Art et décès de Sophie Hénaff

Son statut de numéro un était menacé, la nouvelle génération était déjà là à lui bouffer les talons. Hot, toujours plus hot, il y a longtemps qu’elle chantait nue et dansait dans des cages, c’était quoi la prochaine étape pour rester sur le podium? Fellation live au meilleur fan?


Chronique en demi teinte

Un réalisateur est retrouvé assassiné. Manque de pot pour Eva Rosière, membre des forces de l’ordre en disponibilité après s’être lancée dans le 7ème art, il s’agit de son réalisateur et tout semble la désigner comme coupable. N’écoutant que son amitié pour Eva, Anne Capestant écourte son congés parental pour faire la lumière sur cette sombre histoire… Attention, ACTION.

Art et Décès est ma première rencontre avec la plume de l’auteur. Ayant suivi assidûment un régime San-A (San-Antonio pour les novices) il y a quelques années, je suis très réceptive aux comédies policières et c’est donc sourire scotché au visage que j’ai entamé ma lecture. Mais voilà…

Je referme le roman en étant mitigée. Je peine à dire si j’ai aimé ou non. La lecture des cent premières pages a été laborieuse. Trop. trop de personnages, trop de caricatures, trop de tout. Si j’aime les jeux de mots et l’humour, j’ai eu une sensation de lourdeur. Certaines phrases manquaient de naturel et de fluidité. Alors soyons clairs, il est vrai qu’in real life personne ne parle de cette manière et que ça relève plus du sur-naturel que de l’existant. Toutefois j’ai eu le sentiment d’une recherche systématique d’effets, gênant ainsi ma lecture.
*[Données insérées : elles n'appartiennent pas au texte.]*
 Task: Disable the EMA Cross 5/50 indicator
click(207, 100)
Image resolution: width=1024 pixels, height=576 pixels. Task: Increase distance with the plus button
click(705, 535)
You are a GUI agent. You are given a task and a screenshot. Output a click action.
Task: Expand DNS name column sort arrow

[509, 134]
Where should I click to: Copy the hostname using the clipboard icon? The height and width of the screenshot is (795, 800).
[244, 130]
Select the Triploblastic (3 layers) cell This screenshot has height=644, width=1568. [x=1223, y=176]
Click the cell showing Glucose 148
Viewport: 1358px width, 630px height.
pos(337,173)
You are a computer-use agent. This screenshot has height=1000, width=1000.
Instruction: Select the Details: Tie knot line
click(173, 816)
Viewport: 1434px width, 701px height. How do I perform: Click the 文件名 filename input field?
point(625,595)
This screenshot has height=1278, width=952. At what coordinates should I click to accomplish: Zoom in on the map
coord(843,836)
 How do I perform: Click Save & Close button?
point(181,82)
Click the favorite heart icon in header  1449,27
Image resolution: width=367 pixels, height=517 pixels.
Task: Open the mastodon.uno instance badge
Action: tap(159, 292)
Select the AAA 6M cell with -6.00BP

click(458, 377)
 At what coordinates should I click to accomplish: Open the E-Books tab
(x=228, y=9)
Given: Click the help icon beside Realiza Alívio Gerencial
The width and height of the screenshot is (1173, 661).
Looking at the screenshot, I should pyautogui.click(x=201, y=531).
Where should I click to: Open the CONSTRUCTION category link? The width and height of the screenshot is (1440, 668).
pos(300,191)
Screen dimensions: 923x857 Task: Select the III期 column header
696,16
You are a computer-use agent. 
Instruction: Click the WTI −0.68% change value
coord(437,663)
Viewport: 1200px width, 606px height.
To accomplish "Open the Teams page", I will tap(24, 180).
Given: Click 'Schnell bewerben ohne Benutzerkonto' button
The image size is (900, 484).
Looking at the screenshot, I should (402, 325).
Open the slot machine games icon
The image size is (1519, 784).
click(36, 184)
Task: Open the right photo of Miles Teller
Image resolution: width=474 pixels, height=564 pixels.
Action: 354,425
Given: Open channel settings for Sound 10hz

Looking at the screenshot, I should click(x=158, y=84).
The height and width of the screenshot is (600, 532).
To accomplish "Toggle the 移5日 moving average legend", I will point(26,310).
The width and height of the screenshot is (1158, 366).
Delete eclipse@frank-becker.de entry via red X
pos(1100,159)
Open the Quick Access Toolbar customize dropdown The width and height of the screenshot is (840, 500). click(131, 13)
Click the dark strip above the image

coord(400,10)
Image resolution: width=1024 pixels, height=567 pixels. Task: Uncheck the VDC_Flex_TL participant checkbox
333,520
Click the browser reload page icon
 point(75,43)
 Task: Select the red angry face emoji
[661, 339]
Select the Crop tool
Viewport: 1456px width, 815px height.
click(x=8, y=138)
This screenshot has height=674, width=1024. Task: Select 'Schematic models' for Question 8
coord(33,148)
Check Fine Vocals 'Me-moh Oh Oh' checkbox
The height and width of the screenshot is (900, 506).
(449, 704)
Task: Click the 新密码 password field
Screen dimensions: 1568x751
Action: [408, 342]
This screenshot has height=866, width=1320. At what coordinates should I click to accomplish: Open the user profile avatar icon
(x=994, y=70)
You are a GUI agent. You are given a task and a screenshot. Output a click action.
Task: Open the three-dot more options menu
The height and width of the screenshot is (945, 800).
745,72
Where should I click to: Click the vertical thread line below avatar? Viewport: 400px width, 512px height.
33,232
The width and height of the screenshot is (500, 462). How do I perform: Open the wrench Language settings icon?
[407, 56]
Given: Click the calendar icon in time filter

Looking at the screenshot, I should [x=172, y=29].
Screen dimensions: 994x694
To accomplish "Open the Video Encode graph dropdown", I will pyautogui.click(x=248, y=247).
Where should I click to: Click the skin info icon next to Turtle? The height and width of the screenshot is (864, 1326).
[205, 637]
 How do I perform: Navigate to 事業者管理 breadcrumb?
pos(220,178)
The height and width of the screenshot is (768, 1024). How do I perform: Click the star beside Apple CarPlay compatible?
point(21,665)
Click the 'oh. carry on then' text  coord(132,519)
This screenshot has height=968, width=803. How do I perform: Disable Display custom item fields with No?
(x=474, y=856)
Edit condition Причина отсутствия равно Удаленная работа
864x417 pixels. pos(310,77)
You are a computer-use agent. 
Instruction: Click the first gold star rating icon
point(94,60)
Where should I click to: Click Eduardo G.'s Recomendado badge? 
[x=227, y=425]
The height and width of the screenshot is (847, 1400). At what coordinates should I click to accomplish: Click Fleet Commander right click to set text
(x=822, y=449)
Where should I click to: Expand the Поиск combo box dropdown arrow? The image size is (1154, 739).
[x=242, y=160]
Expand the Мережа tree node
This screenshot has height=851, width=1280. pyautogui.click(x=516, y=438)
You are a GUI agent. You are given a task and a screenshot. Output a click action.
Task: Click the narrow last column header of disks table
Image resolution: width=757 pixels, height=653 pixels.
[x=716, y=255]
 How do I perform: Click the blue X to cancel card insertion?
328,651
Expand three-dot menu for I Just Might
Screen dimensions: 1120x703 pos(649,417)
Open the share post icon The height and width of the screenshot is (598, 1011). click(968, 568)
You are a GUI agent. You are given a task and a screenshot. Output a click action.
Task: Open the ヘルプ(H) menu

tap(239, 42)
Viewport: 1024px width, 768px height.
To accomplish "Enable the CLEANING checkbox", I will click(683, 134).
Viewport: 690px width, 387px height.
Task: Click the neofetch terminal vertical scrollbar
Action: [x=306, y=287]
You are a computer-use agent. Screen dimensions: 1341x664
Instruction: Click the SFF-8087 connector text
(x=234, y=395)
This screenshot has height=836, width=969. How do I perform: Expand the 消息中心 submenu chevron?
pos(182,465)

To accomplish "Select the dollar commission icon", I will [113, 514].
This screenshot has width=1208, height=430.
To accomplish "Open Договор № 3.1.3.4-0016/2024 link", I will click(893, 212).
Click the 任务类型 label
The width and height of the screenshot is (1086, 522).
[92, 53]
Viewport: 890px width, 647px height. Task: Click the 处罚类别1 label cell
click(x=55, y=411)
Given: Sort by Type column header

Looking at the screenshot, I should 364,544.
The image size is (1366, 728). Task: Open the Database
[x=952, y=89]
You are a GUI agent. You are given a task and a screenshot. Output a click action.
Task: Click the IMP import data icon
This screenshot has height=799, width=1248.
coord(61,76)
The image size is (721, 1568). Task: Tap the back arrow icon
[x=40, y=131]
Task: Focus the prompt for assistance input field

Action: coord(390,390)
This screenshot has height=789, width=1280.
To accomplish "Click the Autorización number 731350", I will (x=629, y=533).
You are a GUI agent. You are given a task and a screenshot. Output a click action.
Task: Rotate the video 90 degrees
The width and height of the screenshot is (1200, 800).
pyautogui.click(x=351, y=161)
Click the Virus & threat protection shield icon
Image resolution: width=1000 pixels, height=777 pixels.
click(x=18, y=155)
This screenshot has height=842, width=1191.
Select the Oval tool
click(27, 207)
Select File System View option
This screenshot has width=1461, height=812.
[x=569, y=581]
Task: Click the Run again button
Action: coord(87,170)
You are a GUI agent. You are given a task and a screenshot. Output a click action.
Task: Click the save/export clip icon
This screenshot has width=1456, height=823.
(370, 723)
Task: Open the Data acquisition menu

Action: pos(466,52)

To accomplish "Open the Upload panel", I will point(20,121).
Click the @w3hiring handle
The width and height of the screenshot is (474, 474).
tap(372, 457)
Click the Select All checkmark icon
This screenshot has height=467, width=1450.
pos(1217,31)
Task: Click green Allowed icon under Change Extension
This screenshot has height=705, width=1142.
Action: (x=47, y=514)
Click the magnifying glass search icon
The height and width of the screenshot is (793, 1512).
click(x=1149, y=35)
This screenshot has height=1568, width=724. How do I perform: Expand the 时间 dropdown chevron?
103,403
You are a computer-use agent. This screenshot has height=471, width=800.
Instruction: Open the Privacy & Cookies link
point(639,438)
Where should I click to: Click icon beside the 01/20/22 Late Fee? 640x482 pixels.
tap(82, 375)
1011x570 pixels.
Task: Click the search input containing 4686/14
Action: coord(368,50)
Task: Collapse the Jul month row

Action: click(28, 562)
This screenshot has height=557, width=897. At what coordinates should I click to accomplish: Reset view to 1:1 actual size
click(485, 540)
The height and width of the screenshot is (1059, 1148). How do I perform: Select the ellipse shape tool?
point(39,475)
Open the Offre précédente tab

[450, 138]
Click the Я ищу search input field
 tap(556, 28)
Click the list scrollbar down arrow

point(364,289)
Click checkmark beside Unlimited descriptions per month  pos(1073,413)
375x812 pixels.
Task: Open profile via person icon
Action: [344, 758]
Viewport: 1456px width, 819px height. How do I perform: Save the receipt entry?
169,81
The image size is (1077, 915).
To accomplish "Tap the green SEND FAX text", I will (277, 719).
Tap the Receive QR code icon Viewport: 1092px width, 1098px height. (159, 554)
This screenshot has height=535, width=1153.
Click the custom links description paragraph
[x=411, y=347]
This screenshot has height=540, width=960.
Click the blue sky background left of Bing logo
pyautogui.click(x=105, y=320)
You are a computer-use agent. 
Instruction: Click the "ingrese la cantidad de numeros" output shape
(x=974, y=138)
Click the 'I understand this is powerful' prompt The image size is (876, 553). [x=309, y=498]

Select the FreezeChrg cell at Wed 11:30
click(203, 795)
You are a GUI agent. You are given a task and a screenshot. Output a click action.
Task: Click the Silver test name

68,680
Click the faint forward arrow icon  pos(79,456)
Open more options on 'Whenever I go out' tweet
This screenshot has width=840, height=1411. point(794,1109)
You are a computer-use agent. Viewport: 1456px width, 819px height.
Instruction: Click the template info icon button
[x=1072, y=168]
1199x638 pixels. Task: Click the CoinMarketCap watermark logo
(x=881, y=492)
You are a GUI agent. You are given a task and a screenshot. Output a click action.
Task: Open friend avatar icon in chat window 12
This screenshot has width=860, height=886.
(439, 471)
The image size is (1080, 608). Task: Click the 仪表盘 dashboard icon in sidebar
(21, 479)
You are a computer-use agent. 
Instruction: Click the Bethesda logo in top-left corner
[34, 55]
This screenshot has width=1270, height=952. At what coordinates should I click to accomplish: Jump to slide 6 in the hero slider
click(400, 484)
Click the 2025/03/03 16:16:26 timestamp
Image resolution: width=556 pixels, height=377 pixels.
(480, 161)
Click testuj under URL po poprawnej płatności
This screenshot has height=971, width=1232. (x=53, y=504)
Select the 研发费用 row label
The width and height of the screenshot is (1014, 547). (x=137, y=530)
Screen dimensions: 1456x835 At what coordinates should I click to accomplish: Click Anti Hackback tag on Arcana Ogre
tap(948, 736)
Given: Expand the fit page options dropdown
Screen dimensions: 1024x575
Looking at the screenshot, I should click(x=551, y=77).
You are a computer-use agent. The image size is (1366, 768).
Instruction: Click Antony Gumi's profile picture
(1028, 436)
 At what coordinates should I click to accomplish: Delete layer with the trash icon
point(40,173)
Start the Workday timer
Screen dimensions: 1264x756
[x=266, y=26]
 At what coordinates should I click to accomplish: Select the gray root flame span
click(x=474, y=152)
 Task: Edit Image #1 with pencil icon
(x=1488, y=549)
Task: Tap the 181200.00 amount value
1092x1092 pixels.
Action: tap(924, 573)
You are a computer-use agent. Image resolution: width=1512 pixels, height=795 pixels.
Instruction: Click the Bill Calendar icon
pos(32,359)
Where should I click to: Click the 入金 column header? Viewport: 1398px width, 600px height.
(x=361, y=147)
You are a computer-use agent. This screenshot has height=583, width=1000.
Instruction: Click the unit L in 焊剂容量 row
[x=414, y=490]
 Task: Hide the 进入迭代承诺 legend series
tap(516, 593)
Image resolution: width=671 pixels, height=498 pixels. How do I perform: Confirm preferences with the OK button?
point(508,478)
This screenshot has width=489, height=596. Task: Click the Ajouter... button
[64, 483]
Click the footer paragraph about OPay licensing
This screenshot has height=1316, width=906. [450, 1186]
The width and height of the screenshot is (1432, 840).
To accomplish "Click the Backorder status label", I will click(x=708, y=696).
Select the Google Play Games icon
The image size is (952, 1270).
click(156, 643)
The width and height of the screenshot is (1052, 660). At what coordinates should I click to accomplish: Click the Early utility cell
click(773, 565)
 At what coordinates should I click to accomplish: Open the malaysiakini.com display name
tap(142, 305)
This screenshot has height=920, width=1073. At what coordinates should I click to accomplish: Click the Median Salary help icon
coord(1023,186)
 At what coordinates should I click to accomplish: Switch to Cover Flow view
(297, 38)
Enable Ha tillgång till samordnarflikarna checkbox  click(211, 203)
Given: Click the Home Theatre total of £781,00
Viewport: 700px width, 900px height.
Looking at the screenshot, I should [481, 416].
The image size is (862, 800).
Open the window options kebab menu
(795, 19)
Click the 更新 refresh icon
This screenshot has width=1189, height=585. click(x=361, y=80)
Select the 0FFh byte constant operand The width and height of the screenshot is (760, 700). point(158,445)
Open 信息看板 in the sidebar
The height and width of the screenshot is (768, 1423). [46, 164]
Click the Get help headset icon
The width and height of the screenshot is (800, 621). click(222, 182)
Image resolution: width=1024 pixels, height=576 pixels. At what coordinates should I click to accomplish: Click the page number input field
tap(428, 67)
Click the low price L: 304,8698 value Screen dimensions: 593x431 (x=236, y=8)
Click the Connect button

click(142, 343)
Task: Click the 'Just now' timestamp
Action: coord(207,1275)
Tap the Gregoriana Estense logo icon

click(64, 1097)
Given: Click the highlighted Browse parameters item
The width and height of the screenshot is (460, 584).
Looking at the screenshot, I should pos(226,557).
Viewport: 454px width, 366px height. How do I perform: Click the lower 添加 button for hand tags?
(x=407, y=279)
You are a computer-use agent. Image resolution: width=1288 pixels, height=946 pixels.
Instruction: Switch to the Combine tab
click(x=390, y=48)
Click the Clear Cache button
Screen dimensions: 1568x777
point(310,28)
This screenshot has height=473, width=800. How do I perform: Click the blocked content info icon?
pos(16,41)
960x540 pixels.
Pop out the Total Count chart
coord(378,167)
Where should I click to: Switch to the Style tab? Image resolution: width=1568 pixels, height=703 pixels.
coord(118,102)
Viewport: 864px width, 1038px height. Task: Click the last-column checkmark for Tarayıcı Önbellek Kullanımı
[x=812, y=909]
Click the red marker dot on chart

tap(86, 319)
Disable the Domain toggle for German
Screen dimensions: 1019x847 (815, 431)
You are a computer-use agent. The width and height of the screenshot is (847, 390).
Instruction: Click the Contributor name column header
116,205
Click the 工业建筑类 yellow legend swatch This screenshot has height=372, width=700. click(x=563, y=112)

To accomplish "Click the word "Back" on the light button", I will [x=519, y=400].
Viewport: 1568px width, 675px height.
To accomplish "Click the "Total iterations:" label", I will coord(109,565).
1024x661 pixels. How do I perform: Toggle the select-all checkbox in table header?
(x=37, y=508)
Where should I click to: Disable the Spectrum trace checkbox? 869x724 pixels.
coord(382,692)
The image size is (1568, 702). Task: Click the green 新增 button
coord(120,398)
Je suis bien consciente que ce roman est le troisième de la saga et que je n’étais pas familiarisée avec cette équipe dite des « Innocents », ce qui a certainement biaisé mon ressenti de départ. Je me suis donc accrochée et j’ai poursuivi malgré la difficulté. J’ai fait connaissance avec chacun des protagonistes, plus colorés les uns que les autres, au point de faire pâlir de jalousie les équipes publicitaires de Benetton.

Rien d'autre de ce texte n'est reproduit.